** BEGIN Material for the task **
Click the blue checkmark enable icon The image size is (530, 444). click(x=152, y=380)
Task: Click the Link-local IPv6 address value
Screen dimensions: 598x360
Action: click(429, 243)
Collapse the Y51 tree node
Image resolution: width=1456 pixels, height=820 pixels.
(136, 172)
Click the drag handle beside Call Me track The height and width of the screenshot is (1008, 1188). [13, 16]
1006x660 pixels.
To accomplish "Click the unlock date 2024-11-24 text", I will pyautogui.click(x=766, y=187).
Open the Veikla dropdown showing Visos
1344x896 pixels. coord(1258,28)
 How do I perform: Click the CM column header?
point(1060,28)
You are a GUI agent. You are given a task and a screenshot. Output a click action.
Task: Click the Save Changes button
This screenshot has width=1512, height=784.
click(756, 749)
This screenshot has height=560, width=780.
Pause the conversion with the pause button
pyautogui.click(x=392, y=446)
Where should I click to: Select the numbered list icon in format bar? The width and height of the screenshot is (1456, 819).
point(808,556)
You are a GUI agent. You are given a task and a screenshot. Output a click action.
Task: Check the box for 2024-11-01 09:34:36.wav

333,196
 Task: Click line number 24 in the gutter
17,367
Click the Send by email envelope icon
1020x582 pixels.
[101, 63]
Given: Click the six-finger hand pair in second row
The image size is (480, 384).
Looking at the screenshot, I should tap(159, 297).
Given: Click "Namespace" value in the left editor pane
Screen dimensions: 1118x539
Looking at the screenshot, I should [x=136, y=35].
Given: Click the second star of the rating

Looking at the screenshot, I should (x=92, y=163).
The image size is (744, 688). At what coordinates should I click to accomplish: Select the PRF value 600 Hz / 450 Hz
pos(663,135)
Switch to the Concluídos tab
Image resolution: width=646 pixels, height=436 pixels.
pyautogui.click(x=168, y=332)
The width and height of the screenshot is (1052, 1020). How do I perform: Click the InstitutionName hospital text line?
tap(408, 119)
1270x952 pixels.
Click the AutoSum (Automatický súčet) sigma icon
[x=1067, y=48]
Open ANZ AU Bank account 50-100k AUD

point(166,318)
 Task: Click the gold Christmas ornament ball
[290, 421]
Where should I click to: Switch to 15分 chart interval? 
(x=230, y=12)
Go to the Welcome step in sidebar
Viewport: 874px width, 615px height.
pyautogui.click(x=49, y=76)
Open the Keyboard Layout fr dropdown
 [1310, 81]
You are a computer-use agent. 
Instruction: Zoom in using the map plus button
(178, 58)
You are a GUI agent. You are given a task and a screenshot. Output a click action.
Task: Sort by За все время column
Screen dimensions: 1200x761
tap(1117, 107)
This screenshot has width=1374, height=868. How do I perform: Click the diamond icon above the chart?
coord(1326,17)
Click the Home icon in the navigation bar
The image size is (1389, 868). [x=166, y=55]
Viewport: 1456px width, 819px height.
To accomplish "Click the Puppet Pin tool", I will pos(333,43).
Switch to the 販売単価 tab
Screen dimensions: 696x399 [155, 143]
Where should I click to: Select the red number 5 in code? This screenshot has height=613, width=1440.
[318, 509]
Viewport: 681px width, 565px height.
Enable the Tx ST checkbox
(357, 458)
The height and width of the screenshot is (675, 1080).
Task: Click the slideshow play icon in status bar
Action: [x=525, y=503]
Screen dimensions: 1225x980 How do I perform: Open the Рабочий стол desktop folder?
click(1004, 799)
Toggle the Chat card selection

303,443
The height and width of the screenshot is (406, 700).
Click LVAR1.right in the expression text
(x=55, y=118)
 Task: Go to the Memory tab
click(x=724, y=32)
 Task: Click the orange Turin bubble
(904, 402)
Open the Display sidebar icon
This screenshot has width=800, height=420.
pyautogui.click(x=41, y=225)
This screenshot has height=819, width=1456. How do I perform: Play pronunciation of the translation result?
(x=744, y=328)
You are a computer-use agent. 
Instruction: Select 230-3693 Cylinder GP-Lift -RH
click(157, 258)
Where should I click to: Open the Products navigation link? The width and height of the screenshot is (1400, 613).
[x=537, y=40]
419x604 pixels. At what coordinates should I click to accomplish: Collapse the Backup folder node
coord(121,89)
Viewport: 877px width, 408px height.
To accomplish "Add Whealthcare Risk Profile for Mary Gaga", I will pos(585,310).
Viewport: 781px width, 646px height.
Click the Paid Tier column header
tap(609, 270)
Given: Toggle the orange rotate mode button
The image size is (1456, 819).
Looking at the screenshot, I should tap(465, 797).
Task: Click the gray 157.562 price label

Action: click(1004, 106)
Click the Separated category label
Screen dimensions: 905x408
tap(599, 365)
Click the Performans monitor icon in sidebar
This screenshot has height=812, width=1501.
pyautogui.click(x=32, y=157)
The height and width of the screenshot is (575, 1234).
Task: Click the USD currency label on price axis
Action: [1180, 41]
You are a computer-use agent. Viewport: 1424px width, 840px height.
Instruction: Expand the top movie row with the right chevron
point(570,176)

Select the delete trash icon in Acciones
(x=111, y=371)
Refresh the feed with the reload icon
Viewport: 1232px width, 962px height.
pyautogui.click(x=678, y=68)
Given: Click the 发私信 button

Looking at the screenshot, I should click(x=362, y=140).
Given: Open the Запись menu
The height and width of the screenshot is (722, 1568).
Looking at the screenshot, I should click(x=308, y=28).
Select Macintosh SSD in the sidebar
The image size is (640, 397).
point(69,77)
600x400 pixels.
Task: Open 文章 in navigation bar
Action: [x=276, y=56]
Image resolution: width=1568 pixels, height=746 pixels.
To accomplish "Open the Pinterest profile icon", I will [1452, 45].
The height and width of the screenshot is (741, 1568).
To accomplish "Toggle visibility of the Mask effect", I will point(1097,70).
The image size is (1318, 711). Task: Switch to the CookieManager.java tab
** END Material for the task **
Convert the part of the listing that opens with the line containing "Toggle the Chat card selection" and closes with the line containing "click(157, 258)" into a numbered list, leaving out blank lines.

Complete answer:
1. Toggle the Chat card selection
2. 303,443
3. The height and width of the screenshot is (406, 700).
4. Click LVAR1.right in the expression text
5. (x=55, y=118)
6.  Task: Go to the Memory tab
7. click(x=724, y=32)
8.  Task: Click the orange Turin bubble
9. (904, 402)
10. Open the Display sidebar icon
11. This screenshot has width=800, height=420.
12. pyautogui.click(x=41, y=225)
13. This screenshot has height=819, width=1456. How do I perform: Play pronunciation of the translation result?
14. (x=744, y=328)
15. You are a computer-use agent. 
16. Instruction: Select 230-3693 Cylinder GP-Lift -RH
17. click(157, 258)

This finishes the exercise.